Wine should be sweeter than the food
When pairing wine with food the wine should be at least as sweet as the dish and generally should be a little bit sweeter than the food being served with it. Sweet wines show off and enhance the sweet flavors in the food but if the dish is sweeter than the wine it can make the whole pairing just fall flat.
Pair with the sauce
Pair the sauce that you are serving with your dish to the wine served with it. If you are serving a creamy sauce try pairing it with a buttery Chardonnay. If your dish calls for a delicate citrus sauce try pairing it with a zippy Sauvignon Blanc or a light Chardonnay. Tomato-based or meat sauces generally pair very well with red wines like a Shiraz. If your dish does not include a sauce just try pairing lighter wines with lighter meats like chicken or pork with Chardonnay, and steak or red meat with a nice Cabernet Sauvignon.
It’s all about personal preferences
While there might be a lot of “rules” especially when it comes to classical food and wine pairings, the truth is it is really about your personal preferences. Make note of what wines increase your experience and joy in a dish, and also make note of any combinations that you just really don’t enjoy.
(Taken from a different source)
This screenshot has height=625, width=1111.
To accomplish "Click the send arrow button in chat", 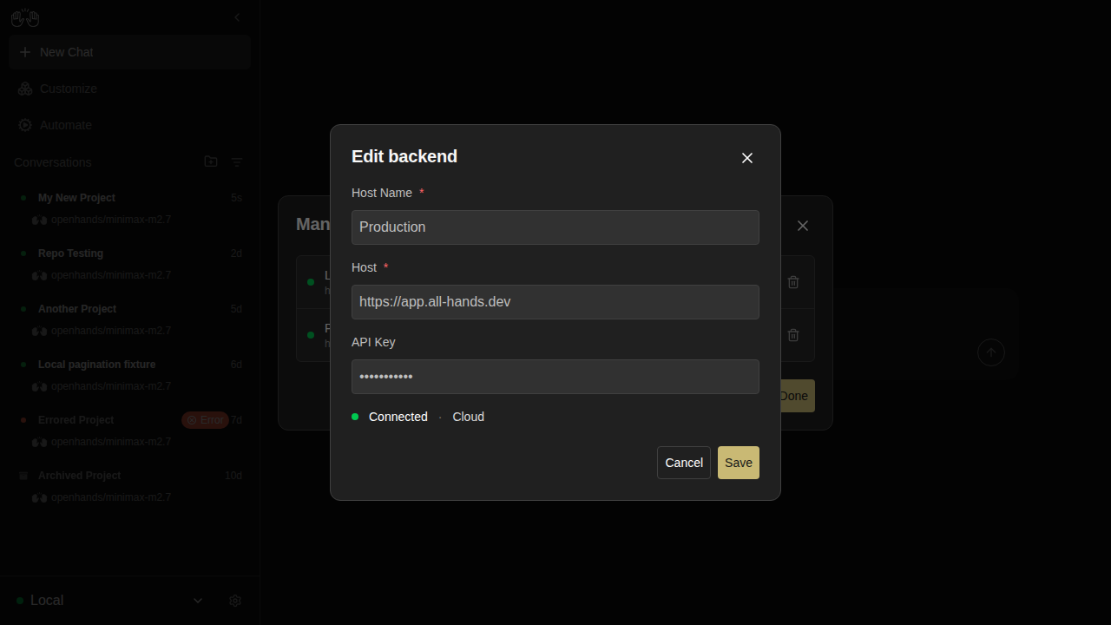I will point(991,352).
This way you can continue to experiment with your food and wine pairing decisions and avoid pairings that just don’t do it for you.
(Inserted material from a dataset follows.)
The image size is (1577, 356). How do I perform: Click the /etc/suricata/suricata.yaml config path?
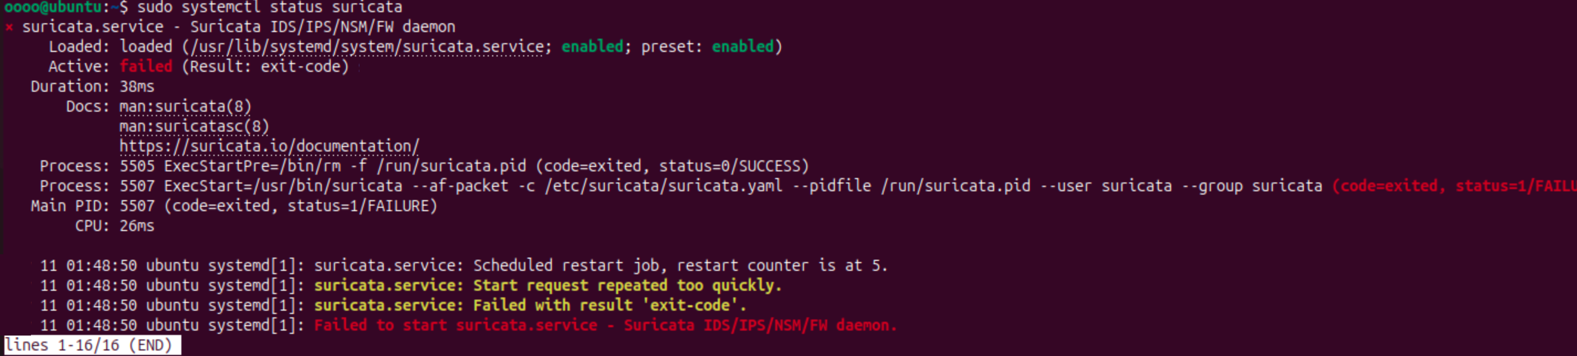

Serving a meal and pairing it with a delicious and appropriate wine may seem like rocket science or a really difficult math problem but it really isn’t. Use these basic wine pairing “rules” to get you started but let your tastes and personal enjoyment lead the way after that. I will tell you that when my husband and I were in Beaune France, we asked a wine maker his tips on wine pairing and this is what he told us, food and wine are meant to be paired and shared with the ones you love to fellowship together and make memories so don’t get too caught up in making your choices. Let your taste buds guide the way!
What is one of your “rules” about food and wine pairing?